Getting program details for a specific program

from dawson_college_pyscrapper.scrapper import get_program_details

program_url = "https://www.dawsoncollege.qc.ca/programs/program-name"
# Get the BeautifulSoup Tag object of the program that is listed on the programs page.
listed_program = BeautifulSoup(requests.get(PROGRAMS_LISTING_URL).text.strip(), "html.parser").find("tr")

# Get the details of the program at the given URL.
program_details = get_program_details(program_url=program_url, listed_program=listed_program)
print(program_details)

Get details of all programs

from dawson_college_pyscrapper.scrapper import get_programs

programs = get_programs()
for program in programs:
    print(f"Program Name: {program.name}")
    print(f"Modified Date: {program.modified_date}")
    print(f"Program Type: {program.program_type}")
    print(f"Program URL: {program.url}")
    print("\n")

Get the total number of students enrolled

from dawson_college_pyscrapper.scrapper import get_total_number_of_students

total_number_of_students = get_total_number_of_students()
print(f"Total number of students: {total_number_of_students}")
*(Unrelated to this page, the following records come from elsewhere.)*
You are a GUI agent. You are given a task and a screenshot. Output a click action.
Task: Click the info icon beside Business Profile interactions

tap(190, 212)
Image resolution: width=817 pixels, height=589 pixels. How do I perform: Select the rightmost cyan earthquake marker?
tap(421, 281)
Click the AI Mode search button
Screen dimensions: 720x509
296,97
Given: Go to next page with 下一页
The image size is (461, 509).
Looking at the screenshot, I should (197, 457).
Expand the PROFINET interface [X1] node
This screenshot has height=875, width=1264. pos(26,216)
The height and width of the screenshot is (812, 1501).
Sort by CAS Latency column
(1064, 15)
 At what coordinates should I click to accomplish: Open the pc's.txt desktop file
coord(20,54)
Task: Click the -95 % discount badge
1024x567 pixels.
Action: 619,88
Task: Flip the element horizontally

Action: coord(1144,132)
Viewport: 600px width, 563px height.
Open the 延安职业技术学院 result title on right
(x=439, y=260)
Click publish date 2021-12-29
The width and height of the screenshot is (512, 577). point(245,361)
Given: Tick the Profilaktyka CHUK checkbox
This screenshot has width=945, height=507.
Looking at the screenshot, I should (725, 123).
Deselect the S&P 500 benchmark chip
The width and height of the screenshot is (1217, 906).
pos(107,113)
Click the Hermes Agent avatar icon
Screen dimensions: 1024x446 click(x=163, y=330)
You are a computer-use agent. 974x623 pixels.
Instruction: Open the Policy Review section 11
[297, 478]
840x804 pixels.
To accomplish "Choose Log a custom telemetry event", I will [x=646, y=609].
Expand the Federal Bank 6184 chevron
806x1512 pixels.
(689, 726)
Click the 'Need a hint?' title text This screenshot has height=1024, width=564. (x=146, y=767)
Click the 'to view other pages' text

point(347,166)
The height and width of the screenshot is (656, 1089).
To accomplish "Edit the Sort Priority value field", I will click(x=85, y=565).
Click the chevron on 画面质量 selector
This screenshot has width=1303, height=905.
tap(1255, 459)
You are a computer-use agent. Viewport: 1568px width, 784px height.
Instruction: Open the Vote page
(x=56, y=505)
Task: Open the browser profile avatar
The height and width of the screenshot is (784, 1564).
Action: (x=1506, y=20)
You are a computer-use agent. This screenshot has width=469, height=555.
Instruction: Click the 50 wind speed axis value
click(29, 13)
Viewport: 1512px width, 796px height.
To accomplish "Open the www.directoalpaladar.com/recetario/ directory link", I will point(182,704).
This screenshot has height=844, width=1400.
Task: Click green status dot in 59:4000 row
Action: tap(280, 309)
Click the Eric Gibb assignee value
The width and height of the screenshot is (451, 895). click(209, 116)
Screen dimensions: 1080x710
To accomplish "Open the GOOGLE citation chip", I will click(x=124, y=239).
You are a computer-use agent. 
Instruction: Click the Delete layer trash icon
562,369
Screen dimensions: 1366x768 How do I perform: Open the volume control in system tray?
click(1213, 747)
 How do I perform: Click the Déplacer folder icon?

Get the total number of faculty members

from dawson_college_pyscrapper.scrapper import get_total_number_of_faculty_members

total_number_of_faculty_members = get_total_number_of_faculty_members()
print(f"Total number of faculty members: {total_number_of_faculty_members}")

Get the general metrics of Dawson College

from dawson_college_pyscrapper.scrapper import scrap

generalMetrics = scrap()
print(f"Total programs offered: {GeneralMetrics.total_programs_offered}")
print(f"Number of programs: {GeneralMetrics.number_of_programs}")
print(f"Number of profiles: {GeneralMetrics.number_of_profiles}")
print(f"Number of disciplines: {GeneralMetrics.number_of_disciplines}")
print(f"Number of special studies: {GeneralMetrics.number_of_special_studies}")
print(f"Number of general studies: {GeneralMetrics.number_of_General_studies}")
print("\n")
print("Year count:")
for year, count in GeneralMetrics.total_year_counts.items():
    print(f"{year}: {count}")

print("\n")
print("Programs:")
for program in GeneralMetrics.programs:
    print(f"Program Name: {program.name}")
    print(f"Modified Date: {program.modified_date}")
    print(f"Program Type: {program.program_type}")
    print(f"Program URL: {program.url}")
    print("\n")

More examples

Check out the examples in the tests directory.

Development

Getting started

# install pyenv (if necessary)
brew install pyenv pyenv-virtualenv
echo """
export PYENV_VIRTUALENV_DISABLE_PROMPT=1
eval "$(pyenv init --path)"
eval "$(pyenv init -)"
eval "$(pyenv virtualenv-init -)"
""" > ~/.zshrc
source ~/.zshrc

# create a virtualenv
pyenv install 3.11.1
pyenv virtualenv 3.11.1 dawson_college_pyscrapper
pyenv activate dawson_college_pyscrapper

# install dependencies
pip install -U pip
pip install -e ".[dev]"

Pre-commit

A number of pre-commit hooks are set up to ensure all commits meet basic code quality standards.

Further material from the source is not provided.